:: DATASET EXCERPTS ::
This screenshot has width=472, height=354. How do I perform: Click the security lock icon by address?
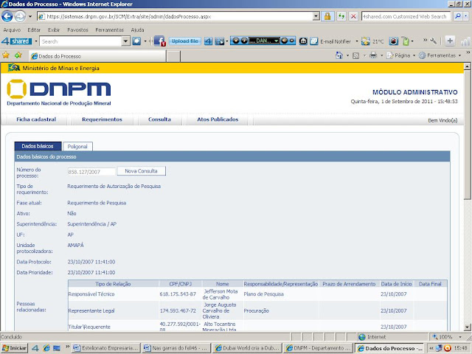[327, 16]
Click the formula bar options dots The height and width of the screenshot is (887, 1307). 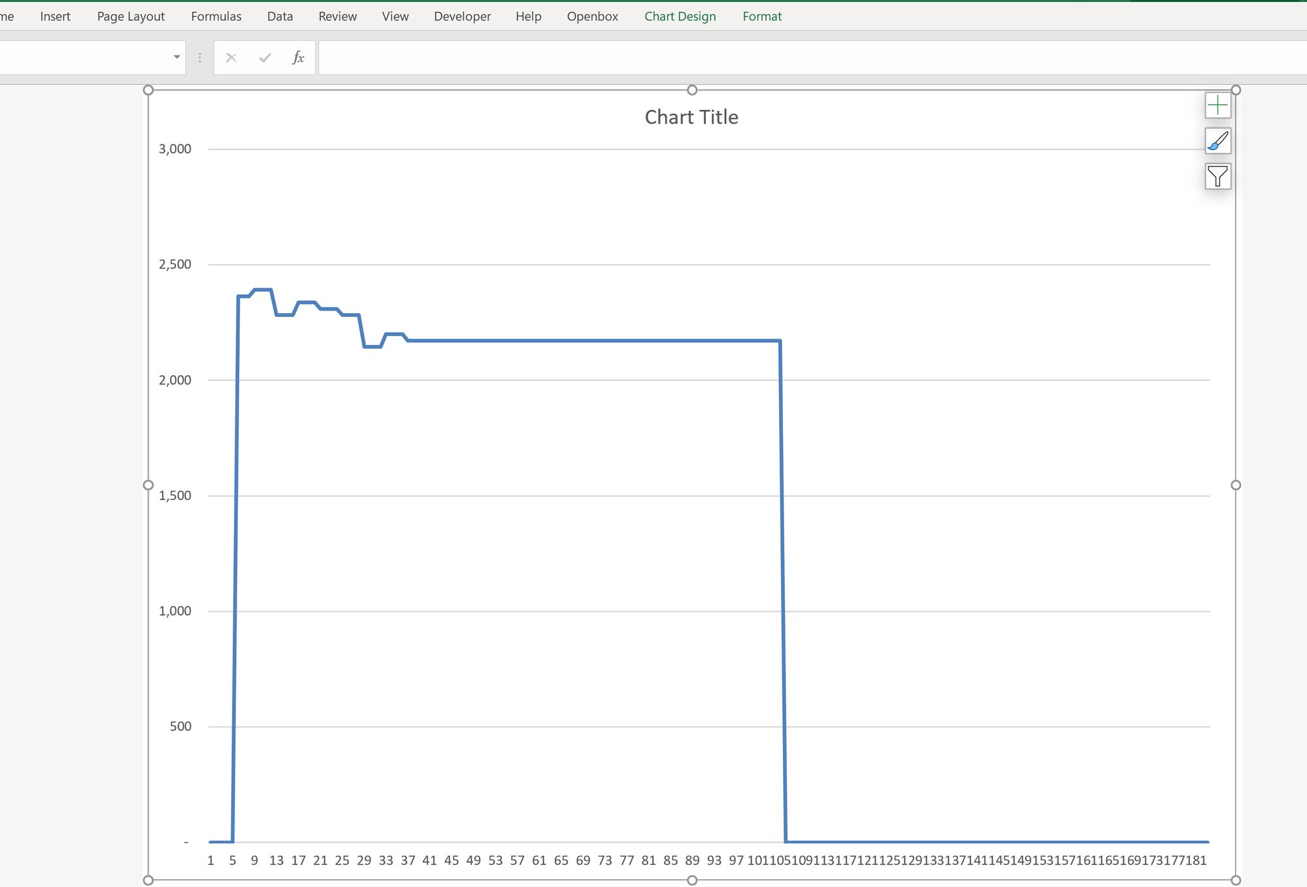pyautogui.click(x=200, y=58)
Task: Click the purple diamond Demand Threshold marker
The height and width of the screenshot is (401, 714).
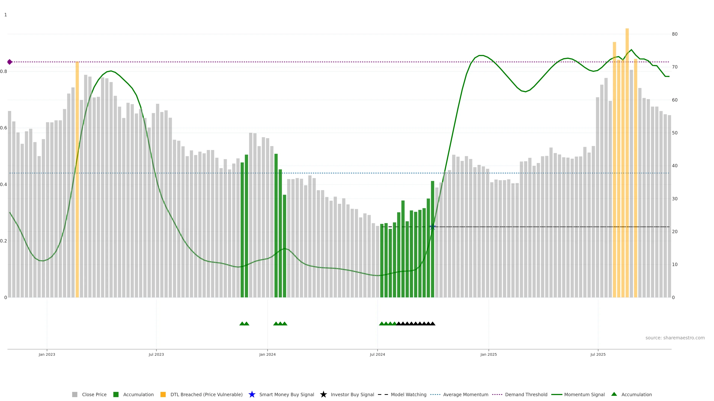Action: tap(10, 62)
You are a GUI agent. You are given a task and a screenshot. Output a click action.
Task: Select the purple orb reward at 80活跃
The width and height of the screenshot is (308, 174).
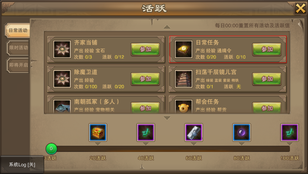pos(241,132)
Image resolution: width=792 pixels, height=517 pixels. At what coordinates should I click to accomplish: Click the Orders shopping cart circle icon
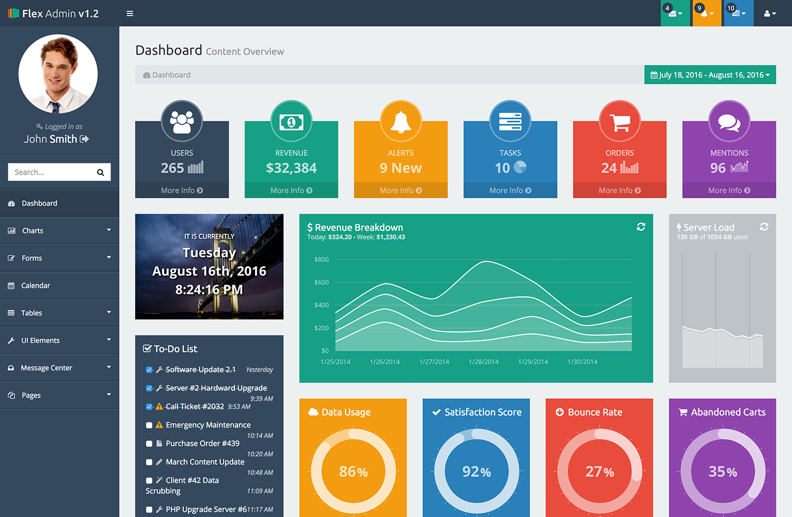(x=619, y=122)
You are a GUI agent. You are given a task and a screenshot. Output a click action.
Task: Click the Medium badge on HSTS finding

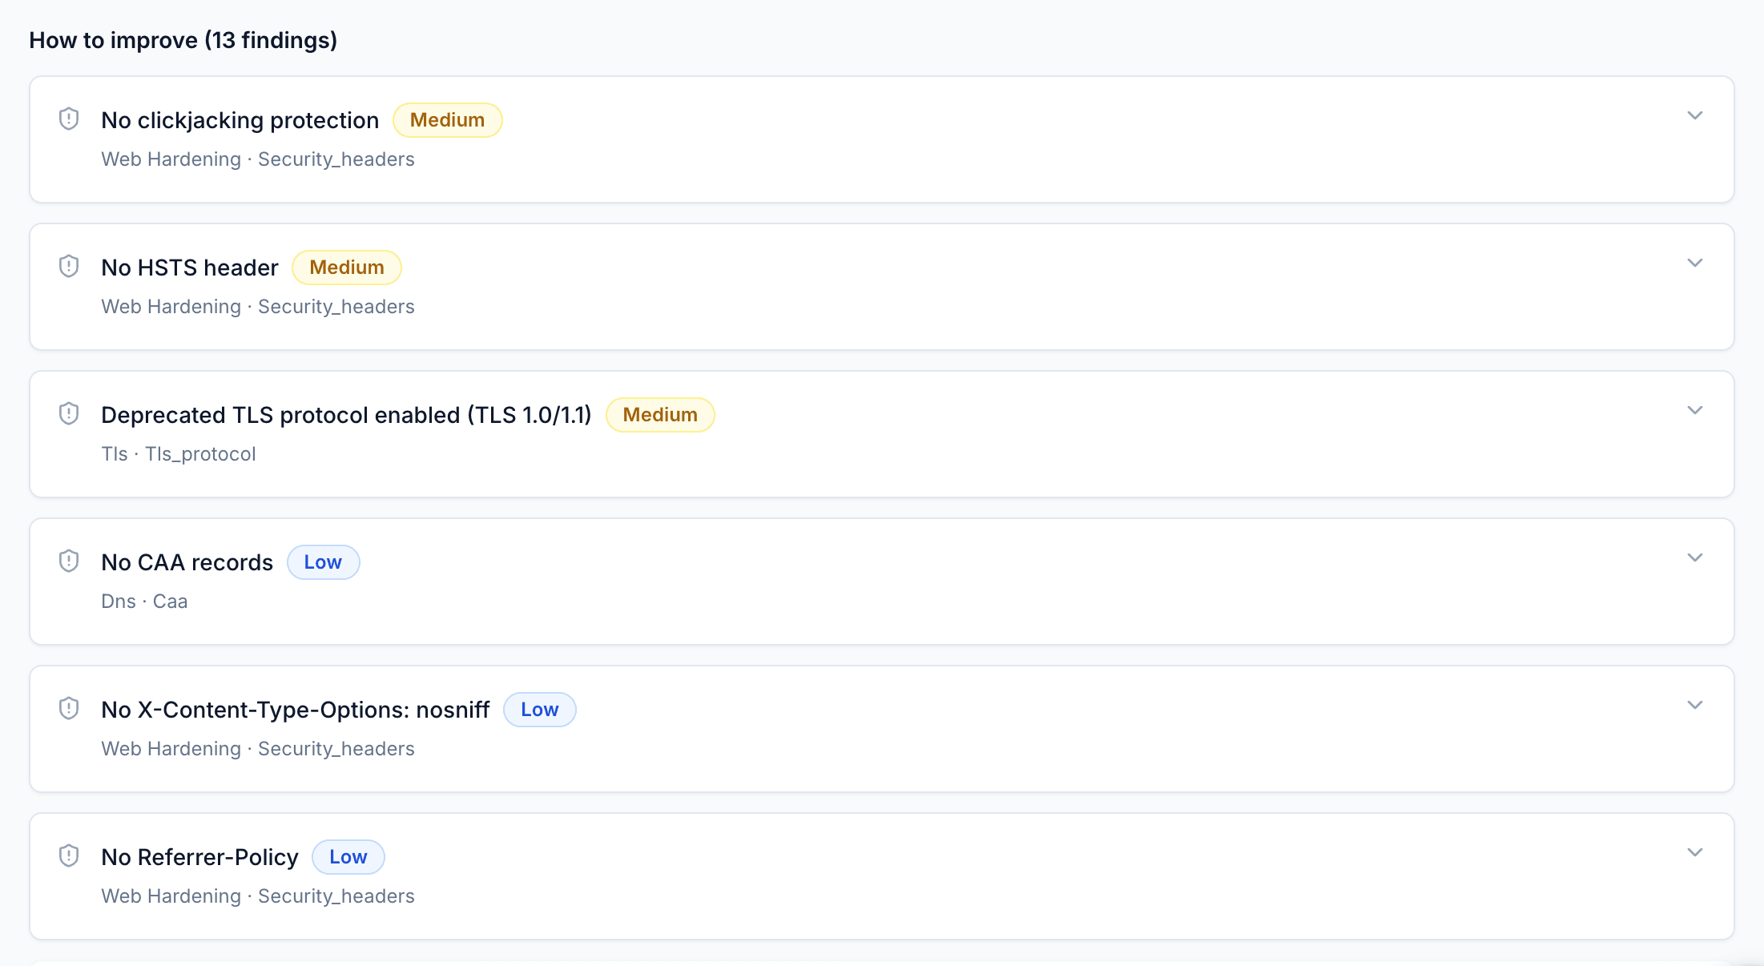tap(347, 268)
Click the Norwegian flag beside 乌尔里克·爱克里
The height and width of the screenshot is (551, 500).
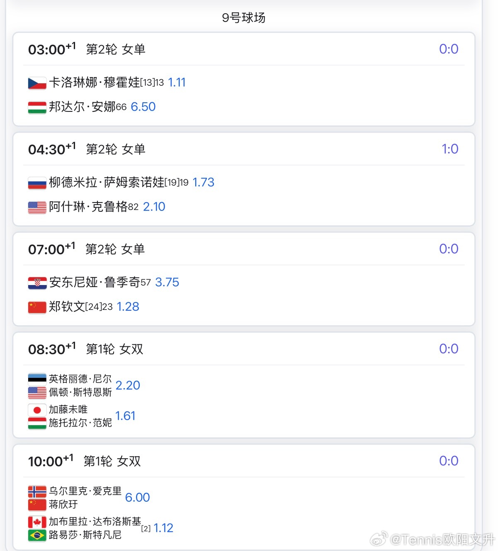(x=37, y=491)
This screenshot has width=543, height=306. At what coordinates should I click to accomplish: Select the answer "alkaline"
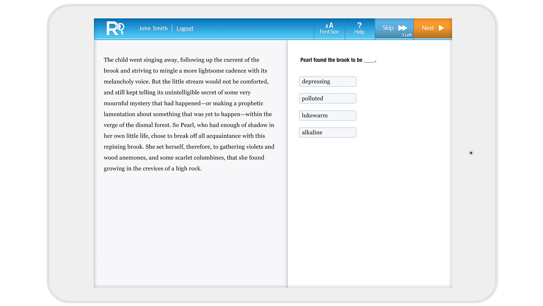coord(327,132)
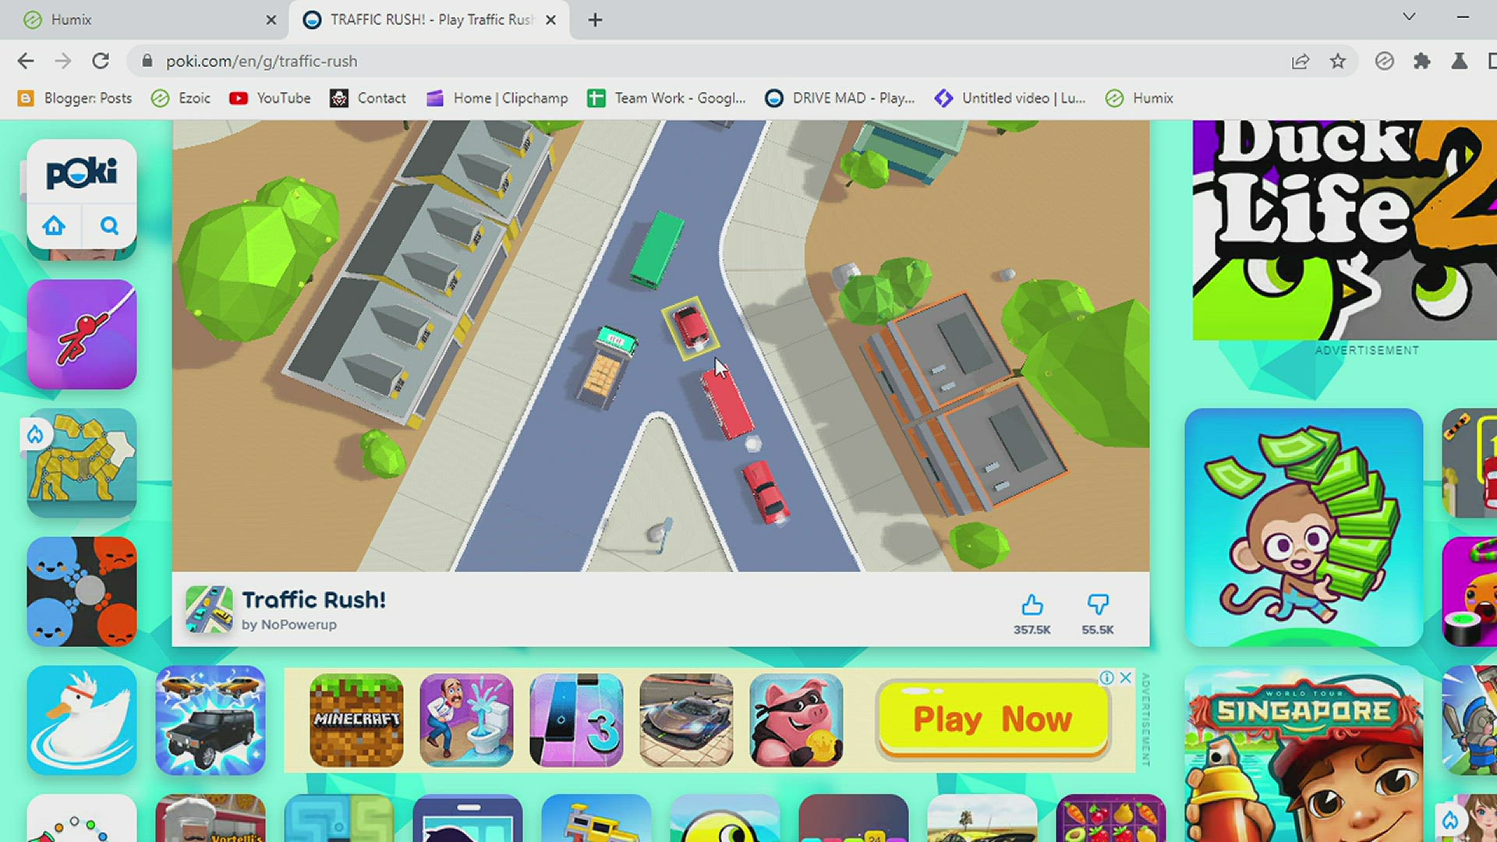Expand the tab search chevron

click(x=1409, y=17)
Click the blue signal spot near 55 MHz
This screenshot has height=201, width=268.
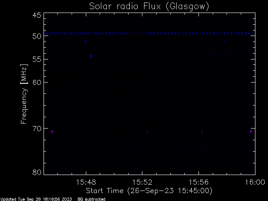[x=91, y=56]
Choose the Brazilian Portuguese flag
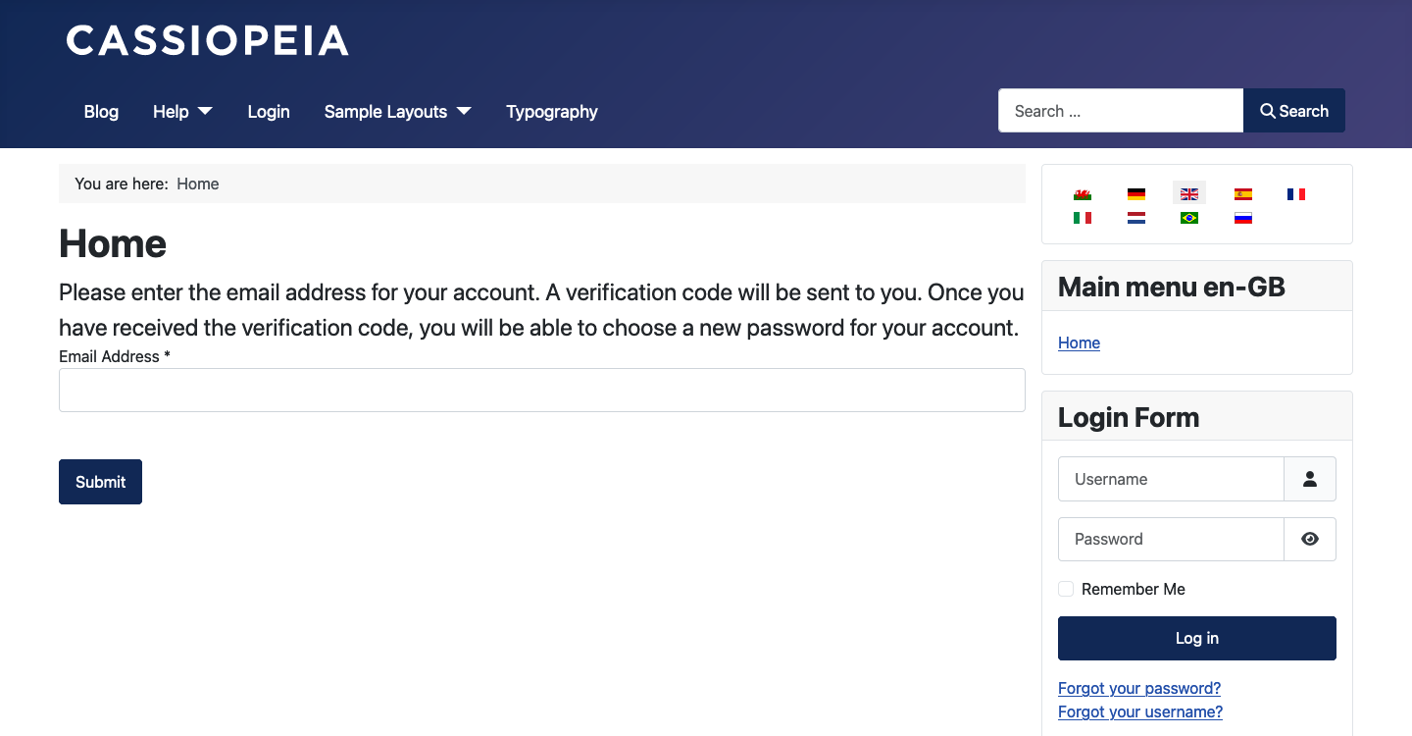 coord(1189,217)
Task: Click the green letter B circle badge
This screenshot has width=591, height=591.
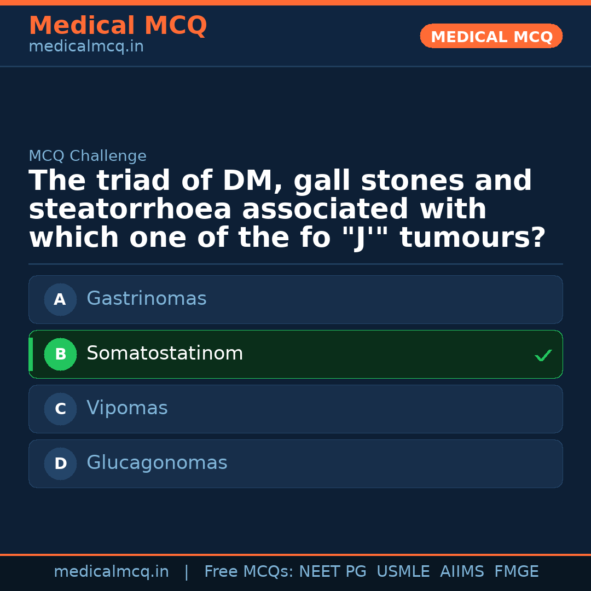Action: (60, 354)

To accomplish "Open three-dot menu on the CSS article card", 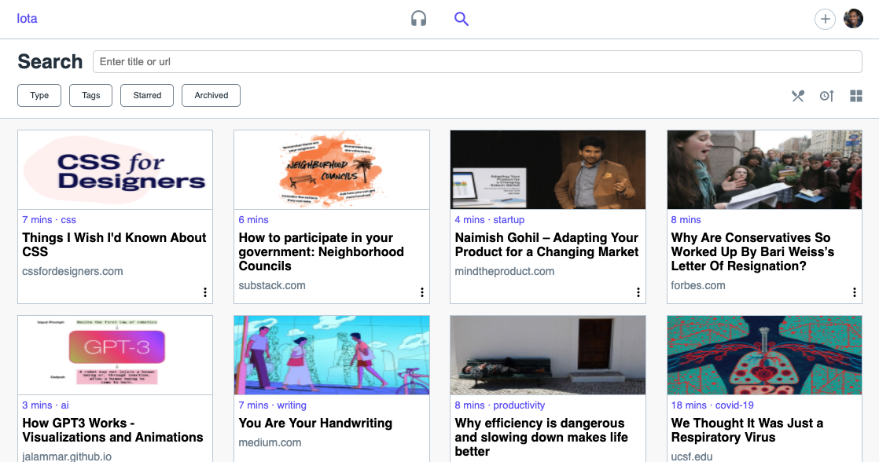I will click(205, 292).
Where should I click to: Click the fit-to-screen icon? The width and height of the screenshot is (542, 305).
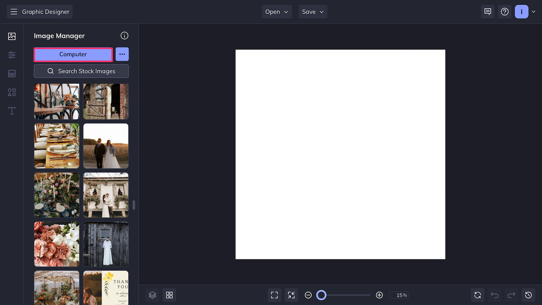[274, 295]
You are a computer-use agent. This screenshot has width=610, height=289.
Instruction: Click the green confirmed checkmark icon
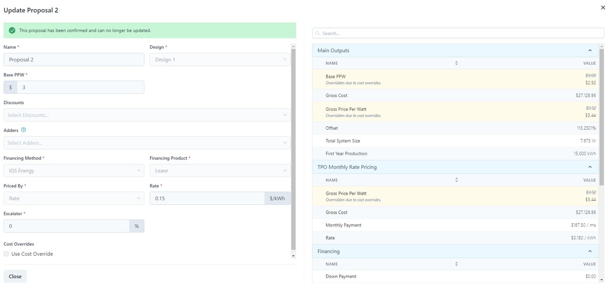[12, 31]
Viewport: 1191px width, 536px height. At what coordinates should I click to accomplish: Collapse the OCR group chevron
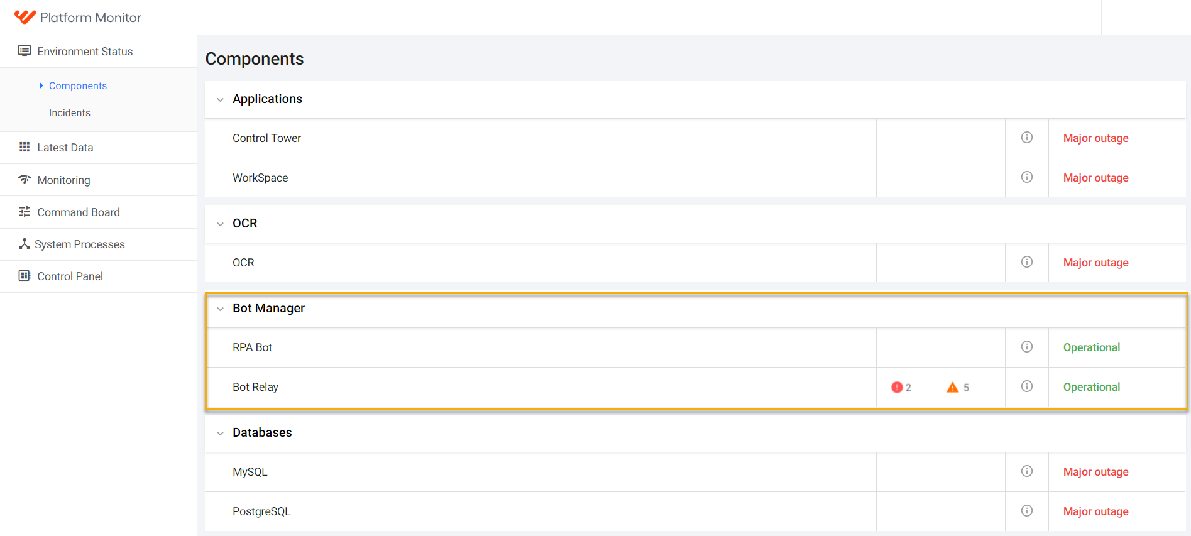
:::
-- DIRECTION --
Reproduce verbatim the lines of the listing above, starting at the line containing "Task: Click the purple" and ending at the line containing "Action: tap(10, 62)". Omit the pictures from your answer.

-- SOLVED PROBLEM --
Task: Click the purple diamond Demand Threshold marker
The height and width of the screenshot is (401, 714).
Action: tap(10, 62)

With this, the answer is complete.